§ Problem requirements
With the pictures omitted, please transcribe exactly the lines beginning at the one that contains "973x625 pixels." and ending with the last line of the records below.

Segment Start: Materials provided

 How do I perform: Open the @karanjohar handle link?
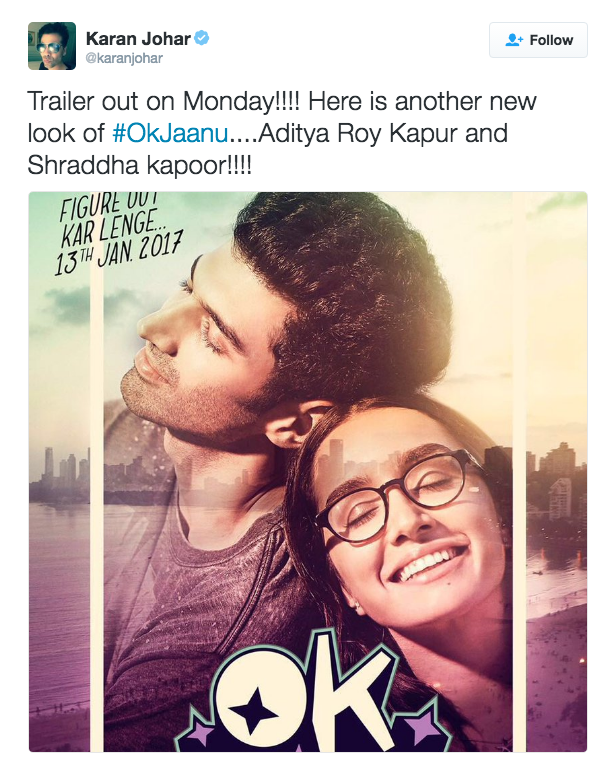(x=124, y=58)
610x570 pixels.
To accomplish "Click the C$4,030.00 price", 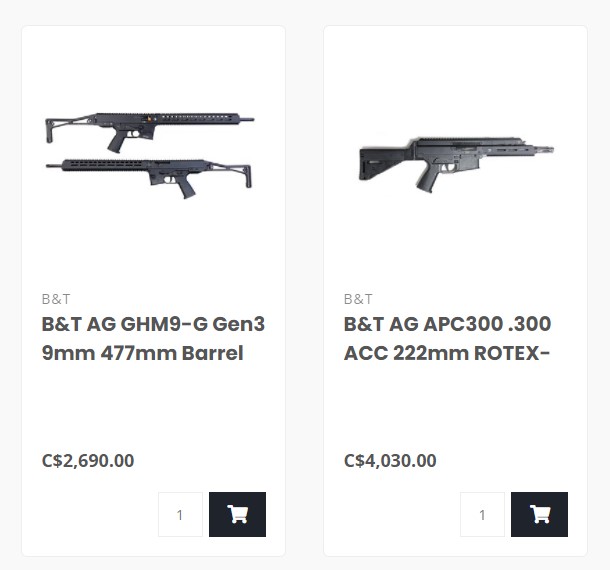I will click(x=390, y=460).
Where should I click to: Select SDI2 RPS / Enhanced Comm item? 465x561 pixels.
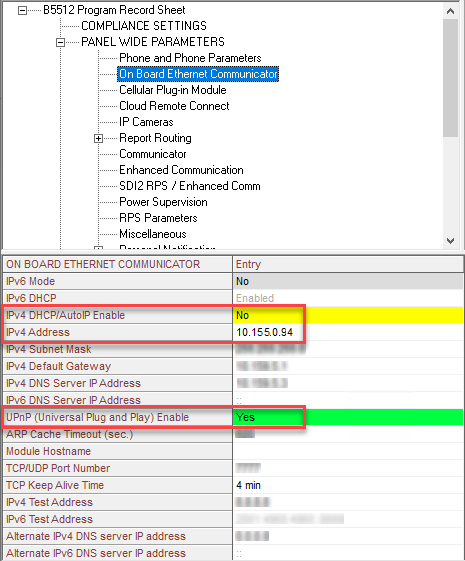pyautogui.click(x=190, y=186)
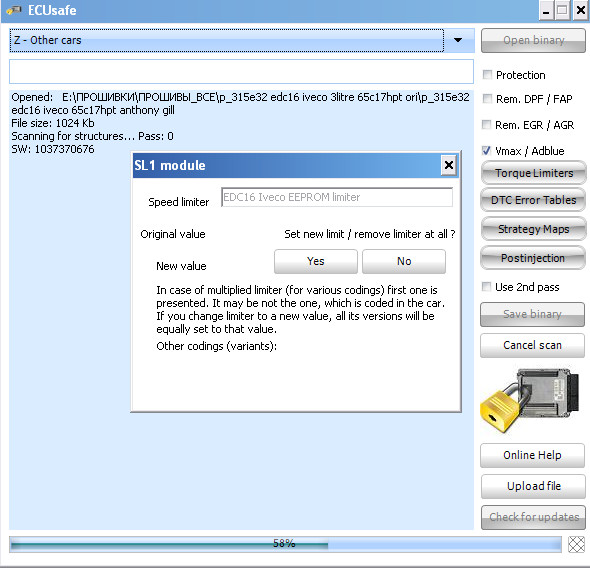Image resolution: width=590 pixels, height=568 pixels.
Task: Click the ECUsafe title bar icon
Action: (x=14, y=10)
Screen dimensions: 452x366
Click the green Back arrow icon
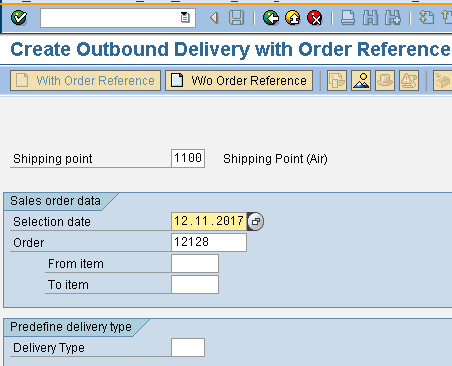point(271,18)
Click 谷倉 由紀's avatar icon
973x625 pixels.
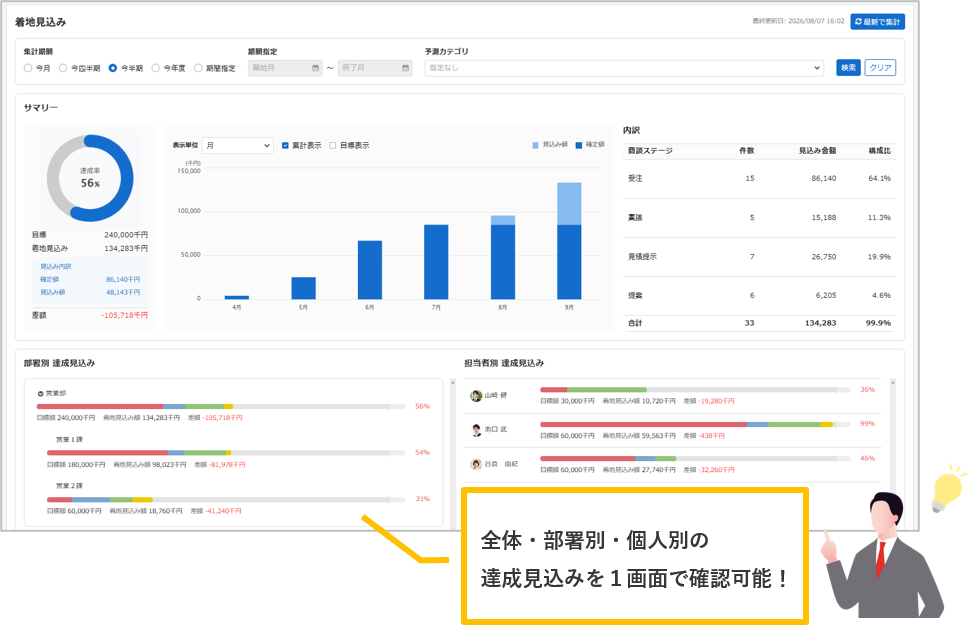[476, 464]
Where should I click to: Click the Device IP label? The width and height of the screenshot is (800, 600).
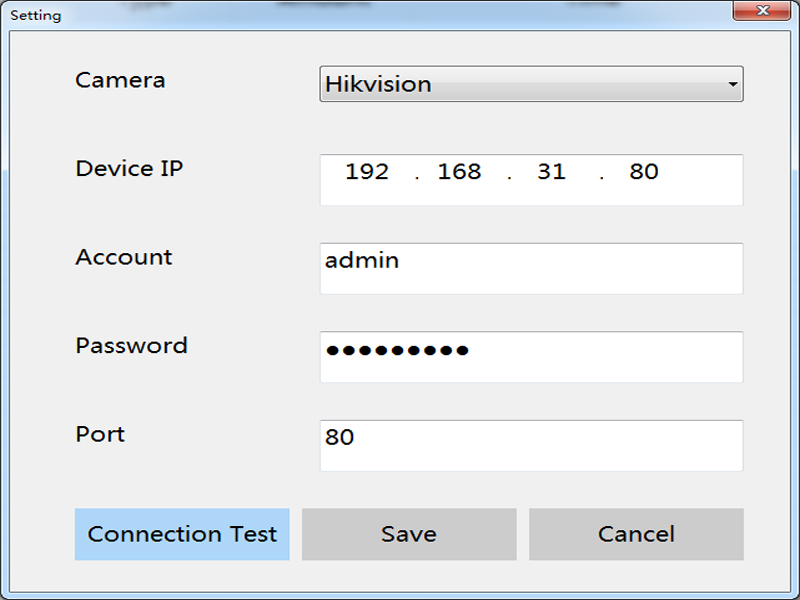129,168
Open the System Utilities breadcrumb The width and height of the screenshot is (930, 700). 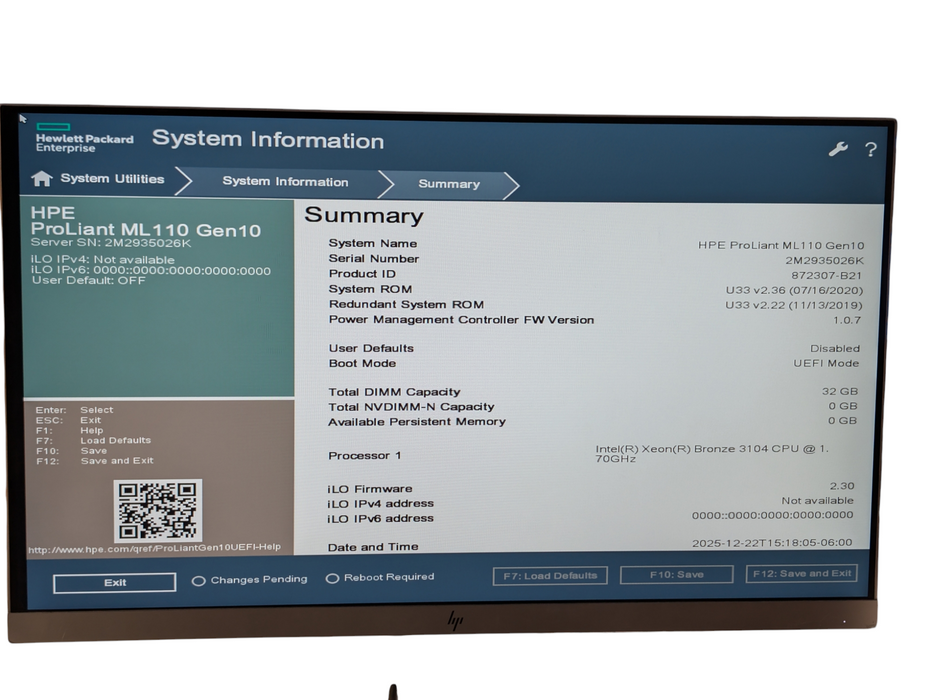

Segment End: Materials provided

§ Result for this task
973x625 pixels.
[476, 464]
Where should I click to: Click the Device IP label? The width and height of the screenshot is (800, 600).
129,168
Open the System Utilities breadcrumb The width and height of the screenshot is (930, 700). 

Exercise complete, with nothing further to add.